• Energy Tax Facts
  • 7 Jun 13

IDC Deduction Shoring Up American Energy Security

The shale revolution has been, and continues to be, led by America’s independent producers. And now, even the OPEC cartel is being forced to pay attention.

Since George Mitchell combined hydraulic fracturing and horizontal drilling in the Barnett Shale of Texas, the production from shale basins all across America has skyrocketed.  As the Houston Chronicle editorial board highlighted this week, the supply brought on by this development is beginning to make even OPEC worried:

“Things are getting interesting vis a vis OPEC and the U.S. shale industry. The once-omnipotent oil cartel is taking serious notice of the impact of the shale boom on global oil prices and markets.
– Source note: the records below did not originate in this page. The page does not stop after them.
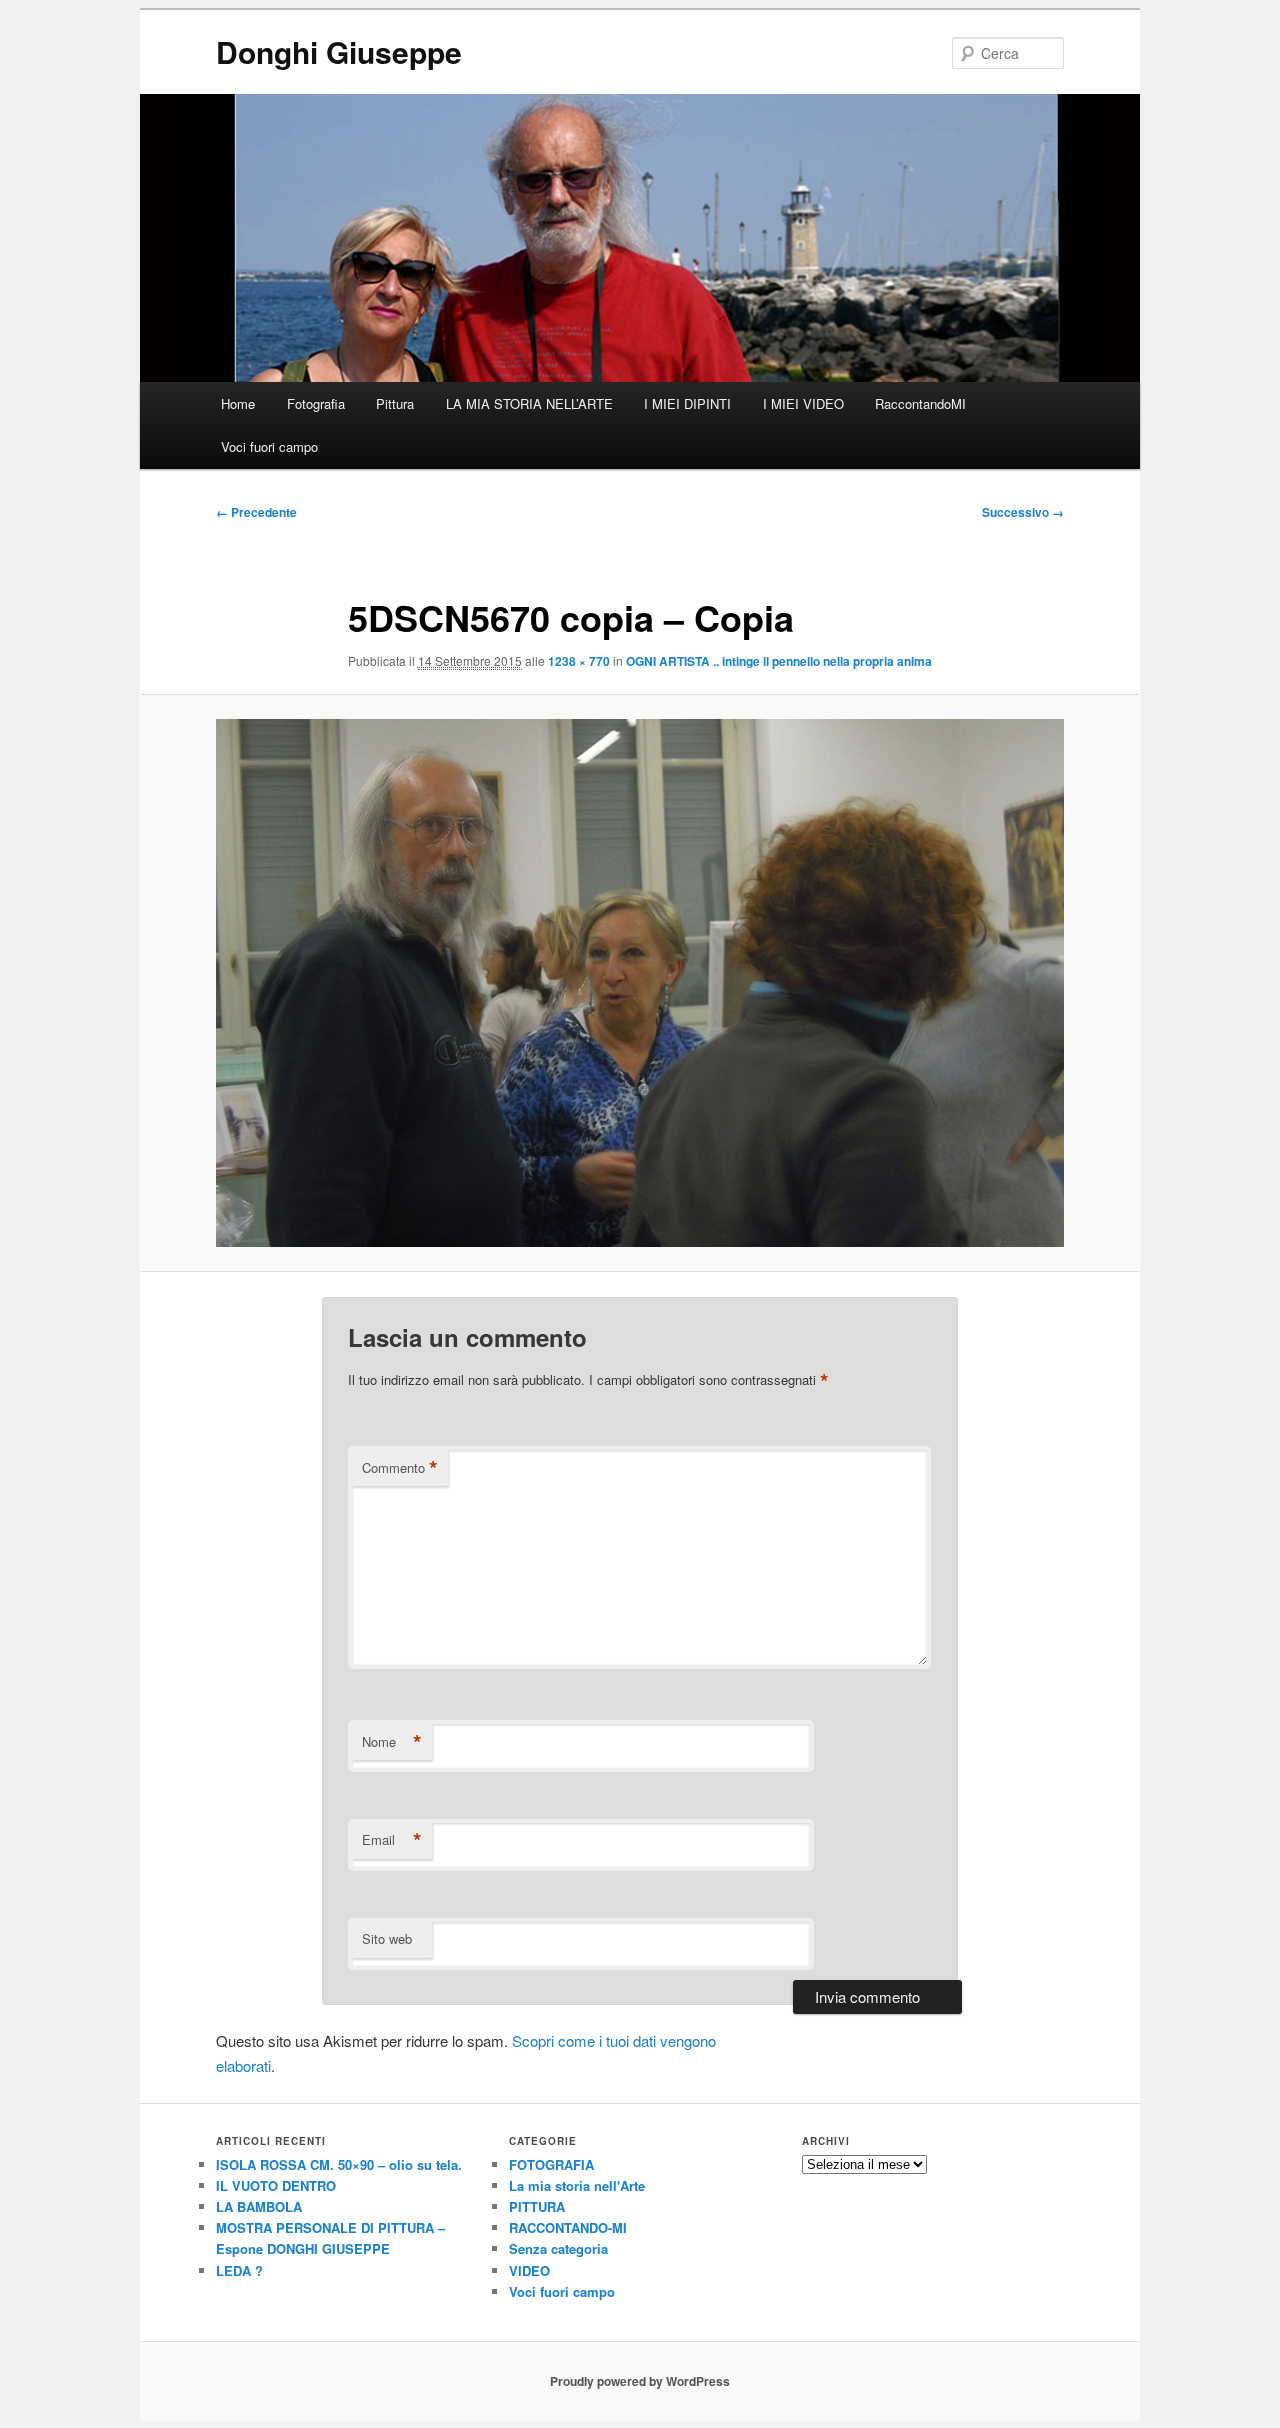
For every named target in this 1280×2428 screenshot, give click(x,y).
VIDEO (529, 2270)
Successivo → (1023, 512)
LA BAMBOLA (259, 2206)
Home (238, 403)
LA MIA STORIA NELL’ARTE (529, 403)
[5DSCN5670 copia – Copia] (640, 983)
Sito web (387, 1938)
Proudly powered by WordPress (640, 2381)
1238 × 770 (579, 661)
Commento (400, 1468)
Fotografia (316, 403)
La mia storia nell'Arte (577, 2185)
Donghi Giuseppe (339, 51)
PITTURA (537, 2206)
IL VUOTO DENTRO (276, 2185)
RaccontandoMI (920, 403)
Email (392, 1840)
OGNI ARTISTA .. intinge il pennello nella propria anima (779, 661)
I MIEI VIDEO (803, 403)
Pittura (395, 403)
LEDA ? (239, 2270)
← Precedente (256, 512)
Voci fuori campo (269, 446)
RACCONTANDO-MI (568, 2227)
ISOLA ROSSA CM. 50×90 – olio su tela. (339, 2164)
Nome (392, 1742)
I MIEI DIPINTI (687, 403)
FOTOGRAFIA (551, 2164)
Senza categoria (558, 2248)
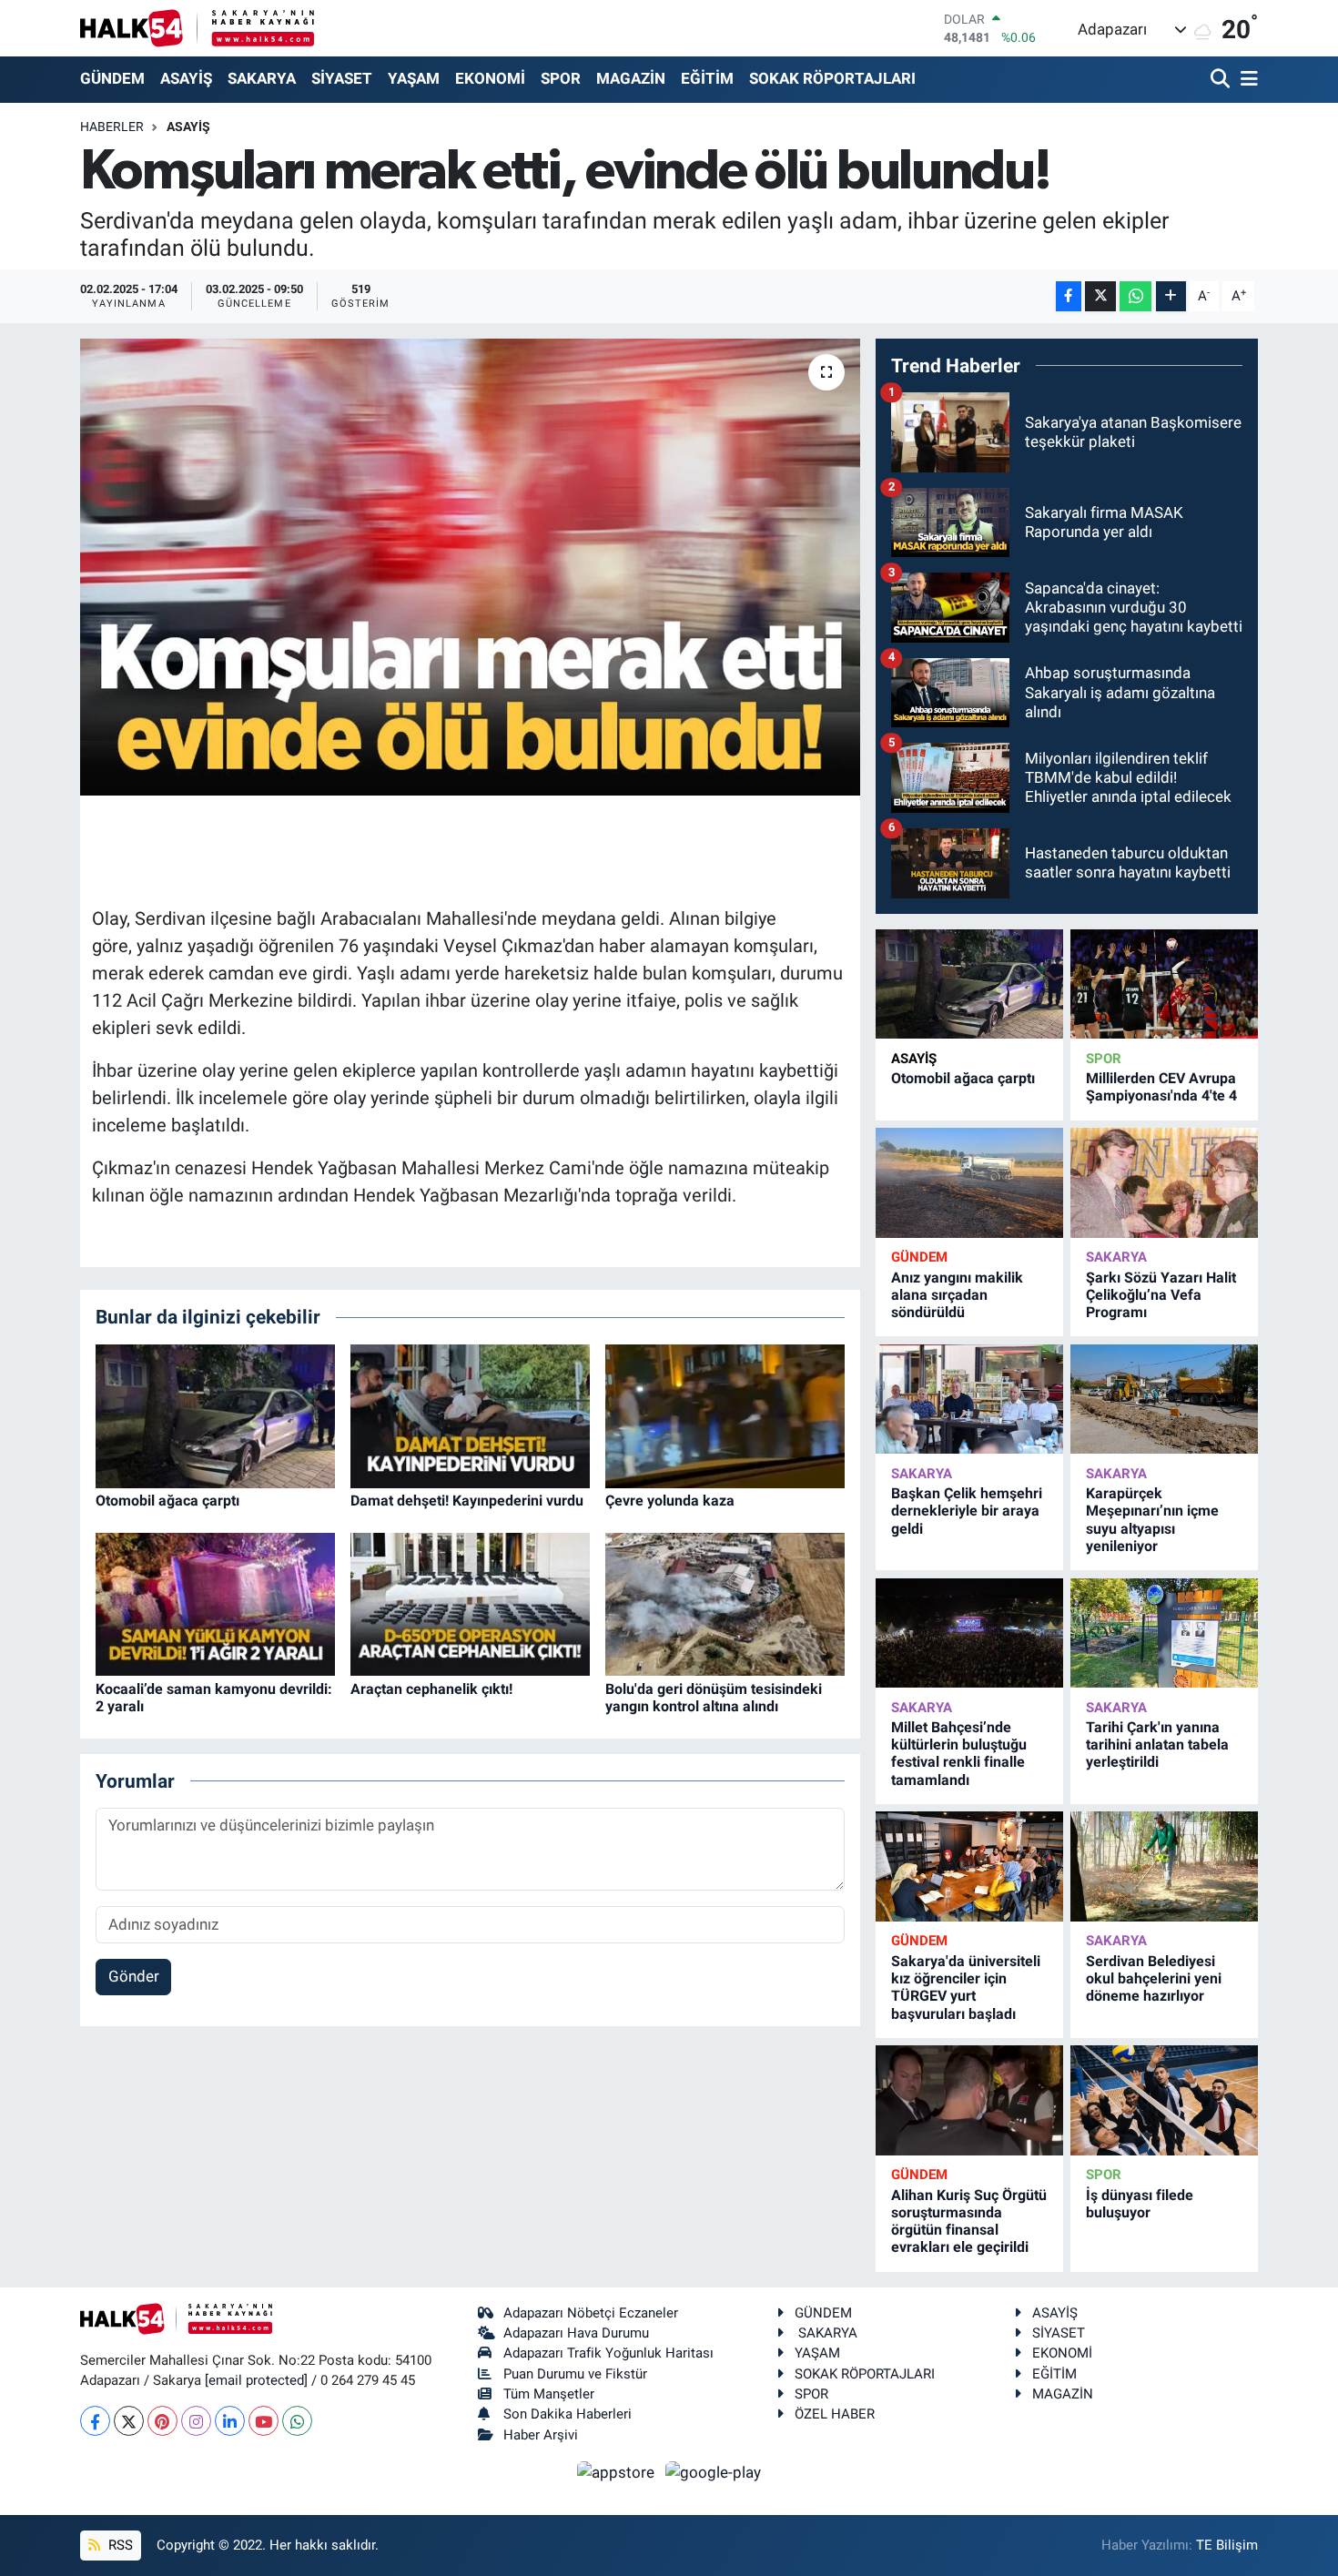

As well it should. Increased shale oil production domestically is pushing the U.S. toward potential energy self-sufficiency by 2018, analysts predict. Boosts in shale oil production in this country already are cutting deeply into OPEC’s share of the U.S. oil market.”

This is a remarkable achievement for America’s energy security – one that would have been impossible to achieve without the intangible drilling costs deduction (IDCs).

The standard IDC tax deduction enables independent producers to recover expenses an operator may incur at the wellsite, which helps to promote continued reinvestment in the exploration and production of oil and natural gas. This provision has enabled independents, like George Mitchell and others, to invest more aggressively in shale development across the United States.  As Deborah Myers stated in Forbes last year, “It is not an exaggeration to say that the IDC provision is one of the factors that has allowed the ‘shale revolution’ to ramp up so quickly.”

As the Houston Chronicle editorial board highlights, “the shale boom offers the country, and perhaps the world, the opportunity of slipping OPEC’s leash while stabilizing the U.S. and other economies.” Repealing the historic IDCs tax provision may put this opportunity for energy security at risk.